[Text extract]
## Saturday, November 5, 2016

### Hacker Rank - Standard Deviation

Problem:

Analysis:

The standard deviation is defined to be $\frac{\sum{(x - \frac{\sum{x}}{N})^2}}{N}$ That would require us to compute mean in a round first and then another round to compute the value, which also imply we need to store the numbers, but here is a trick such that we do not need to do that.

$\begin{eqnarray} & & \frac{\sum{(x - \frac{\sum{x}}{N})^2}}{N} \\ &=& \frac{\sum{(x^2 - 2x\frac{\sum{x}}{N} + \left(\frac{\sum{x}}{N}\right)^2})}{N} \\ &=& \frac{\sum{x^2} - 2\frac{\sum{x}}{N}\sum{x} + \left(\frac{\sum{x}}{N}\right)^2\sum{1}}{N} \\ &=& \frac{\sum{x^2} - 2\frac{(\sum{x})^2}{N} + \frac{(\sum{x})^2}{N}}{N} \\ &=& \frac{\sum{x^2} - \frac{(\sum{x})^2}{N}}{N} \\ \end{eqnarray}$

Solution:

With the algebraic trick above, we can easily implement it with a single pass scanning of the input data without storing them!

Code:

#include "stdafx.h"

// https://www.hackerrank.com/challenges/s10-standard-deviation

#include <iostream>
#include <iomanip>
#include <cmath>
using namespace std;

int HACKER_RANK_S10_STANDARD_DEVIATION()
{
int n;
cin >> n;
double ss = 0;
double s = 0;
for (int i = 0; i < n; i++)
{
double v;
cin >> v;
s += v;
ss += v * v;
}
cout << fixed << setprecision(1) << sqrt((ss - s * s/n)/n) << endl;
return 0;
}

[Information supplied]
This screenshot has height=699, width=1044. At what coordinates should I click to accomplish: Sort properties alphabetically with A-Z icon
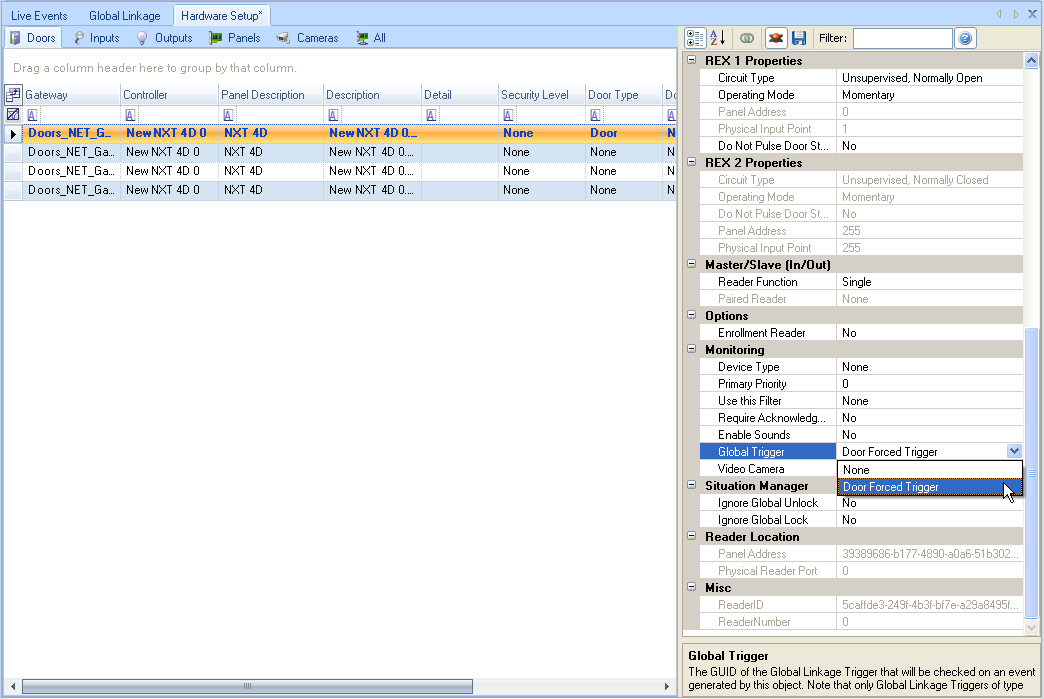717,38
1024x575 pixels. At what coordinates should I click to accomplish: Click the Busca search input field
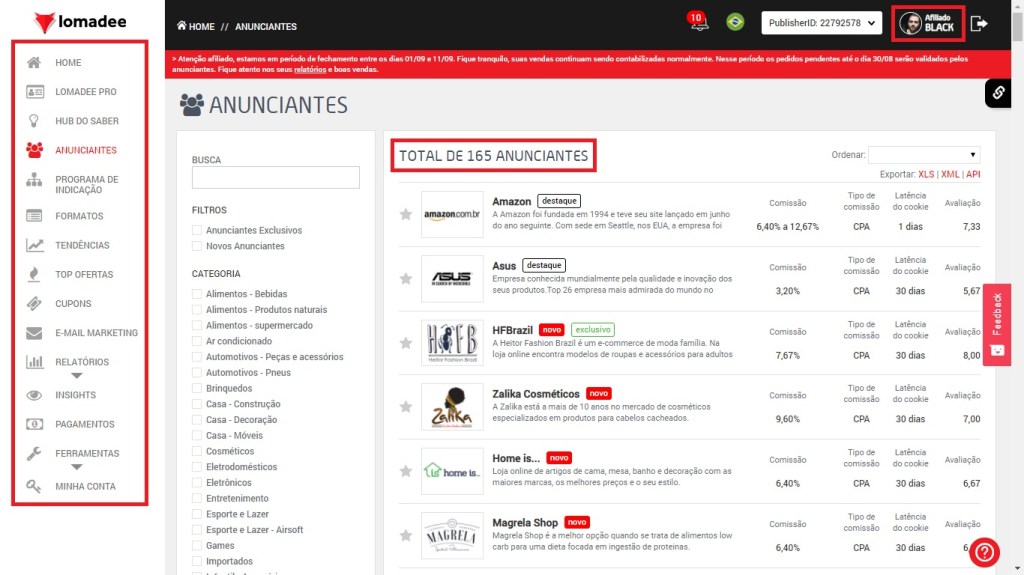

[Requirements] In the standard deviation post, what does the algebraic trick make possible?

[The output] It allows the computation to be done in a single pass over the input data without storing the numbers.